C’est un chiffre qui fait à nouveau tiquer dans les états-majors politiques et au sein des granges de l’opinion publique : 53 jours. Voilà le nombre de jours que totalise, à ce jour, le dernier séjour du Président de la République hors des frontières nationales. Si une partie de la classe politique et plusieurs médias nationaux comme internationaux s’interrogent ou s’insurgent contre cette absence prolongée, le député Cabral Libii y voit surtout le symptôme d’un problème plus profond : l’existence d’un véritable « vide juridique ».

Dans une sortie récente, le président national du Parti Camerounais pour la Réconciliation Nationale (PCRN) souligne l’analysable paradoxe : la législation actuelle ne fixe aucun plafond à la durée du séjour du Chef de l’État à l’étranger. Résultat, cette carence législative « enveloppe de légalité toute absence illimitée du Chef de l’État » et, pire encore, elle exempte le gouvernement de toute obligation légale de s’en justifier devant la représentation nationale ou le peuple.

Changer la majorité pour changer la loi

Pour le parlementaire, se plaindre sur les réseaux sociaux ou dans les salons ne suffira pas à combler cette brèche institutionnelle. Cabral Libii se veut pragmatique : pour fixer des limites et imposer un devoir de redevabilité au sommet de l’État, il faut réviser les textes. Et pour réviser les textes, une condition préalable s’impose : modifier le rapport de force politique au sein de l’Assemblée nationale. « Ceux des citoyens qui souhaitent que ce vide juridique soit comblé doivent savoir que cela n’est possible que s’il y a une autre majorité à l’Assemblée Nationale », rappelle l’élu, renvoyant directement la balle dans le camp des électeurs.
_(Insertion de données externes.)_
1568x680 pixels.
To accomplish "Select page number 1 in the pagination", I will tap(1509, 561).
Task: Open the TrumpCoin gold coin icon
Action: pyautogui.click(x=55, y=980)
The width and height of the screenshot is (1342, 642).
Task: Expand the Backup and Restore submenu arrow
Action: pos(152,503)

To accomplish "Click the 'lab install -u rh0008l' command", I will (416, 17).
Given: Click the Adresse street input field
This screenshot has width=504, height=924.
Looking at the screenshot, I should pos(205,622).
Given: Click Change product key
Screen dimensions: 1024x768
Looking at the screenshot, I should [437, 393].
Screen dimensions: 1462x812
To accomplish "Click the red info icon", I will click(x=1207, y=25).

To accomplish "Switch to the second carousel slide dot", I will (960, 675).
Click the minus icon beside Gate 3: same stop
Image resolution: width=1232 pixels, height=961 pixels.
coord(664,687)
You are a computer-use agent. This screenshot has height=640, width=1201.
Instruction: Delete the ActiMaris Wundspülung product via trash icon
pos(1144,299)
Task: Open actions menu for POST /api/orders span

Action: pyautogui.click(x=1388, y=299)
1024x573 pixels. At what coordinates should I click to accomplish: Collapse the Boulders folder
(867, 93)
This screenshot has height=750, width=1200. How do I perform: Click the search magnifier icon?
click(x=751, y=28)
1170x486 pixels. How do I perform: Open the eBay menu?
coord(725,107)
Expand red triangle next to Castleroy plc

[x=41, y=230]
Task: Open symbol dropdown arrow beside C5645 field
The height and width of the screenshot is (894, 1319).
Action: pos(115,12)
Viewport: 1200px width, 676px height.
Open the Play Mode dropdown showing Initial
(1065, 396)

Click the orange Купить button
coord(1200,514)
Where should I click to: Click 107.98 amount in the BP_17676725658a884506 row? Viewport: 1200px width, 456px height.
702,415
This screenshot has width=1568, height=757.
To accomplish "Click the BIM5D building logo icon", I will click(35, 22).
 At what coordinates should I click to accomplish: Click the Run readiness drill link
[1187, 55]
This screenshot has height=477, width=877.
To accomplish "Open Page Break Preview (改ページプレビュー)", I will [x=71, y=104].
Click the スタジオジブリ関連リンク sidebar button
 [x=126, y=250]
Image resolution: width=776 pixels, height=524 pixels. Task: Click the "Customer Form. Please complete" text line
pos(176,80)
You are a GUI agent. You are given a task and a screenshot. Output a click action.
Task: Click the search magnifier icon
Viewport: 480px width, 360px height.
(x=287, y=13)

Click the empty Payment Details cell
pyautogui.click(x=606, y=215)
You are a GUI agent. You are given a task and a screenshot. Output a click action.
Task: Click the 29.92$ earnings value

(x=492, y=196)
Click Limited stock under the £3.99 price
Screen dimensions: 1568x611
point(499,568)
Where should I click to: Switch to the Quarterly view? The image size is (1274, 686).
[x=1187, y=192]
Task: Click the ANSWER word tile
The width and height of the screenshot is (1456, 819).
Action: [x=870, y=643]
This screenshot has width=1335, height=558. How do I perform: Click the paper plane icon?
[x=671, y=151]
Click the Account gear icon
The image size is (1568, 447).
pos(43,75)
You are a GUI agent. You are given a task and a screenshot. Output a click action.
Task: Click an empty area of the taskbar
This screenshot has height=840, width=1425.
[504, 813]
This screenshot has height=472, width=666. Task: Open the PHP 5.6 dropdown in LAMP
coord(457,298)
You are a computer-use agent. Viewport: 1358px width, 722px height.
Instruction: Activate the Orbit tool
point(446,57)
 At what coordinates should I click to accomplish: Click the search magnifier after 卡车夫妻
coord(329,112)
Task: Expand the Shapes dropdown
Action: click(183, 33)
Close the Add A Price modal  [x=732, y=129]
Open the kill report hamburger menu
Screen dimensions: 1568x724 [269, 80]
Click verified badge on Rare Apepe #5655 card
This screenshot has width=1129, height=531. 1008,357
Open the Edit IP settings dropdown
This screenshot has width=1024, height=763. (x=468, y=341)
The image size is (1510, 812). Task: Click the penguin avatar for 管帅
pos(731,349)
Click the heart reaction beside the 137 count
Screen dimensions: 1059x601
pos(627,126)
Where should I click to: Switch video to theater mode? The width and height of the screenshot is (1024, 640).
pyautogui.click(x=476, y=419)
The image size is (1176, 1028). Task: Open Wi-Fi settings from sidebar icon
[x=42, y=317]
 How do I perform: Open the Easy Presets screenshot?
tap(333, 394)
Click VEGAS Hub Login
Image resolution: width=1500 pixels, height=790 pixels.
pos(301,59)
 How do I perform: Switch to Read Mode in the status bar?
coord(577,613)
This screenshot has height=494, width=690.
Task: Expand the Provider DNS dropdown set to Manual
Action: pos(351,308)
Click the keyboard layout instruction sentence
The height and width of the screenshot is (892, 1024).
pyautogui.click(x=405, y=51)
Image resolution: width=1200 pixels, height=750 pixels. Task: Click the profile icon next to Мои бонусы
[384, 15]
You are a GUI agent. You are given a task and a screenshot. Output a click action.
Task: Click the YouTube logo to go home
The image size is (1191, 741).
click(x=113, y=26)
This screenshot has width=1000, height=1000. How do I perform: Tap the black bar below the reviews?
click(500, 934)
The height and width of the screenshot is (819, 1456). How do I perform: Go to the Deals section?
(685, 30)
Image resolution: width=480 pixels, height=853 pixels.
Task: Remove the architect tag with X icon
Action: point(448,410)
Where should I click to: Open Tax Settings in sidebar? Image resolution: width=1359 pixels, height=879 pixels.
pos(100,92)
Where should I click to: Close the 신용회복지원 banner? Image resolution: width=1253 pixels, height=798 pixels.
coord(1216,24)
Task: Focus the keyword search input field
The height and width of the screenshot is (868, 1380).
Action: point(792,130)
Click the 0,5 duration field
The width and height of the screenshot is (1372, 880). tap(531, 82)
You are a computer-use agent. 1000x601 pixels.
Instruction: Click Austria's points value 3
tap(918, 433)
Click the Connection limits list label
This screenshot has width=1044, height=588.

La bataille des listes électorales

Alors que la campagne de révision des listes électorales s’achève le 31 août prochain, l’appel de l’homme politique prend la forme d’un avertissement et d’une mobilisation d’urgence. Pour Cabral Libii, la réponse à l’inertie institutionnelle se trouve dans l’acte d’engagement citoyen : s’inscrire massivement, aller voter le jour venu, mais aussi s’impliquer directement dans la surveillance du scrutin en tant que représentant bénévole des candidats du changement dans les bureaux de vote. À l’approche des échéances cruciales, le débat sur la présence et la gestion du pouvoir à distance relance la question des réformes institutionnelles. Reste à savoir si cette énième polémique autour de la longévité des séjours présidentiels à l’étranger suffira à créer le déclic participatif espéré par l’opposition avant la date butoir du 31 août.